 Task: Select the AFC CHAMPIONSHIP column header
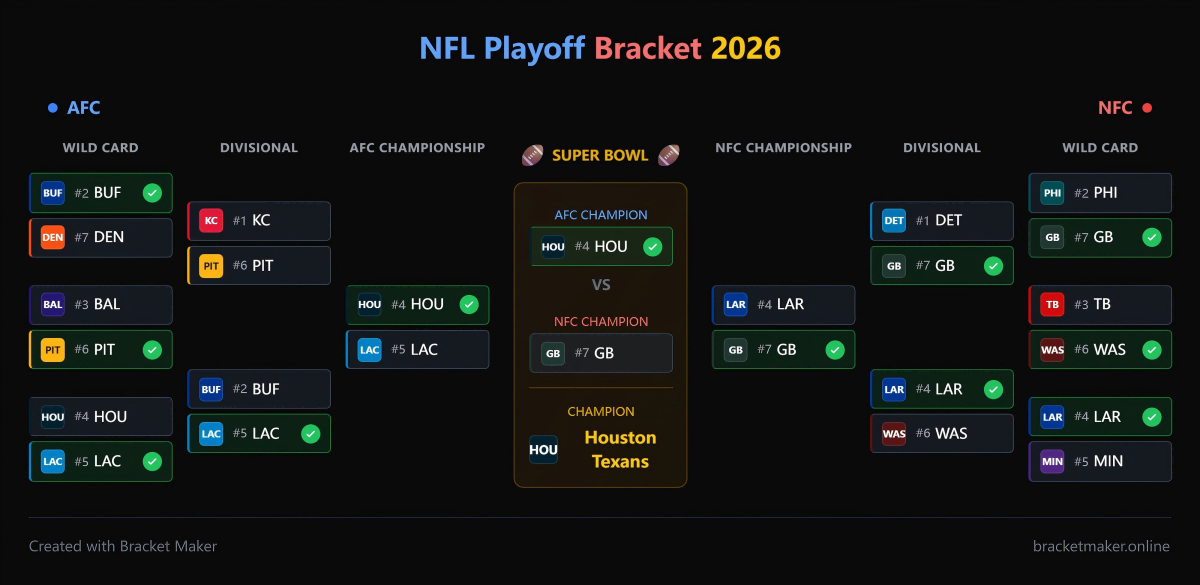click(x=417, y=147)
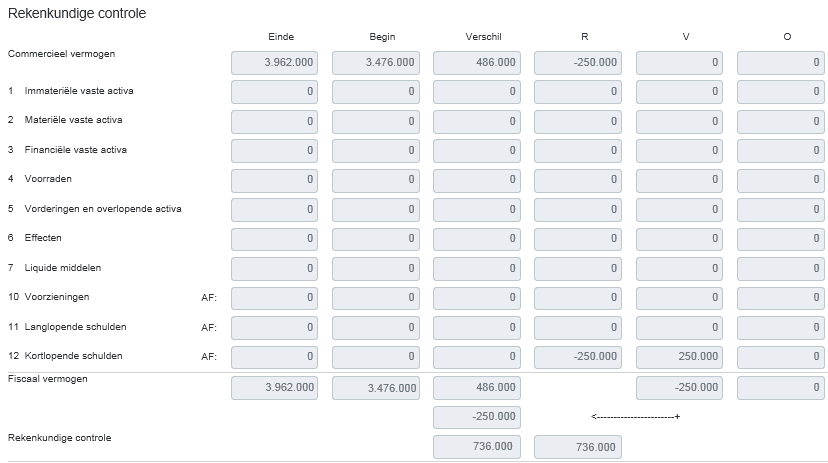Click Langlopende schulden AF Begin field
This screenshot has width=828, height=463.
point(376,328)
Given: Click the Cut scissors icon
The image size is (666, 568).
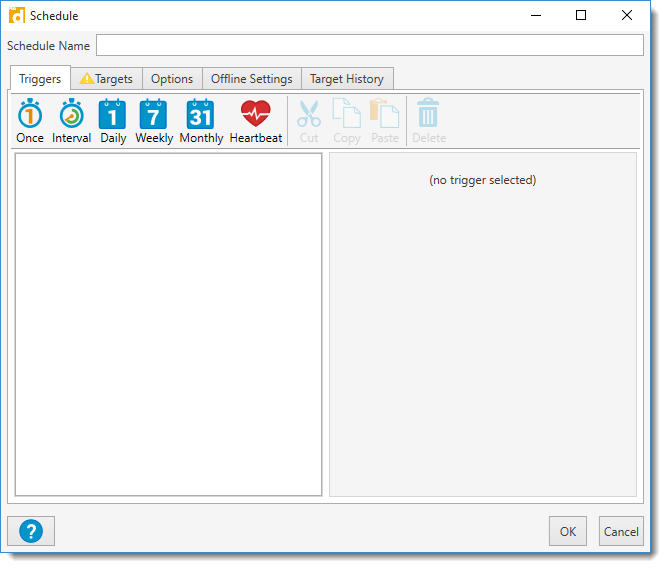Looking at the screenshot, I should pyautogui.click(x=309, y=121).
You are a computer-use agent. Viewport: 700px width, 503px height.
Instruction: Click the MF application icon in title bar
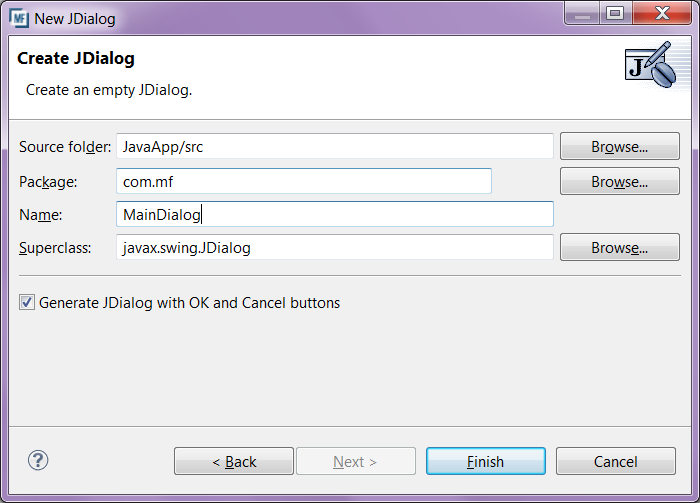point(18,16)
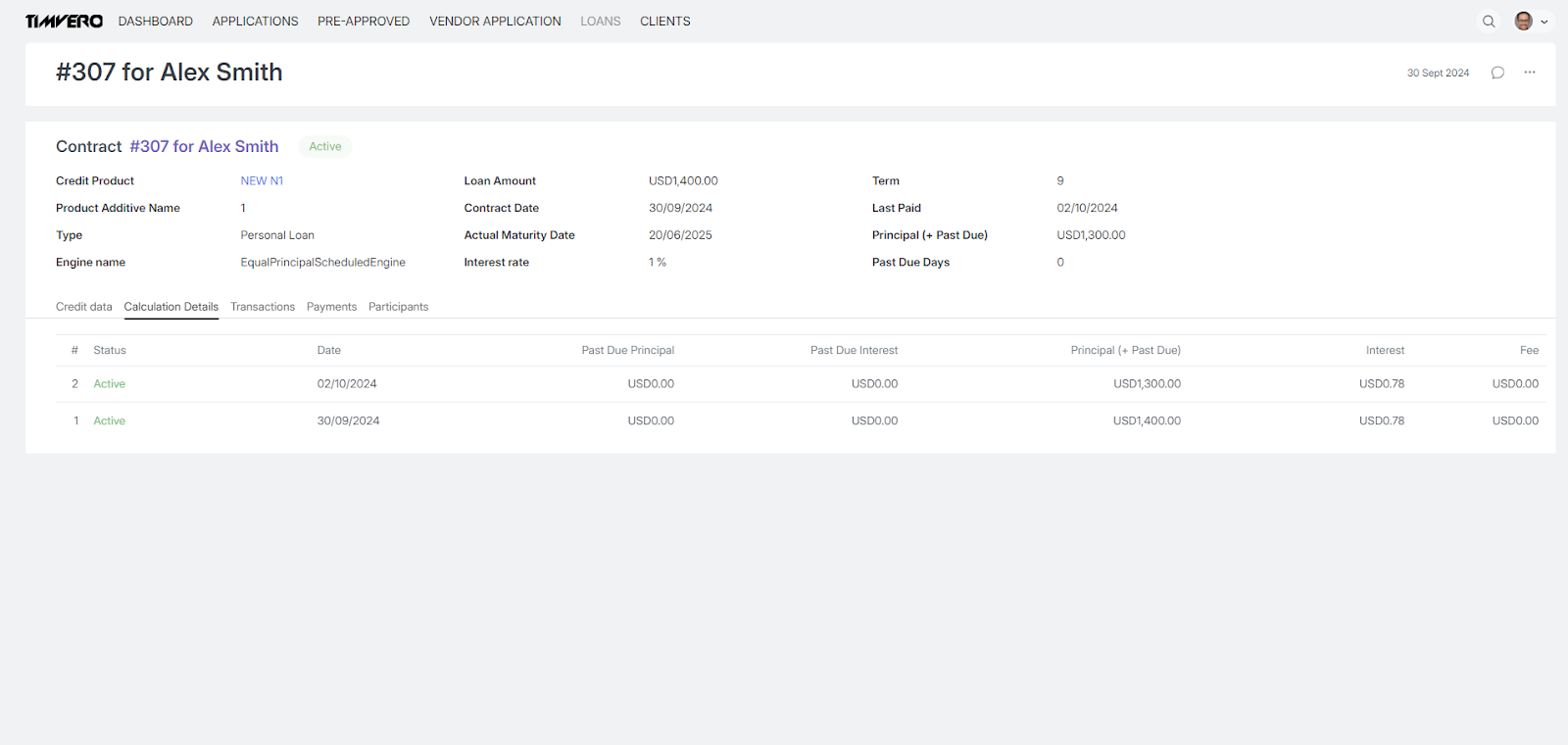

--*--

* _What you will do_
Each record is to be restated word for word; no picture goes in.

* _Result of this task_
 Task: Select the AFC CHAMPIONSHIP column header
click(x=417, y=147)
Click Langlopende schulden AF Begin field
This screenshot has width=828, height=463.
point(376,328)
Given: Click the Cut scissors icon
The image size is (666, 568).
Looking at the screenshot, I should pyautogui.click(x=309, y=121).
You are a computer-use agent. Viewport: 700px width, 503px height.
Instruction: Click the MF application icon in title bar
point(18,16)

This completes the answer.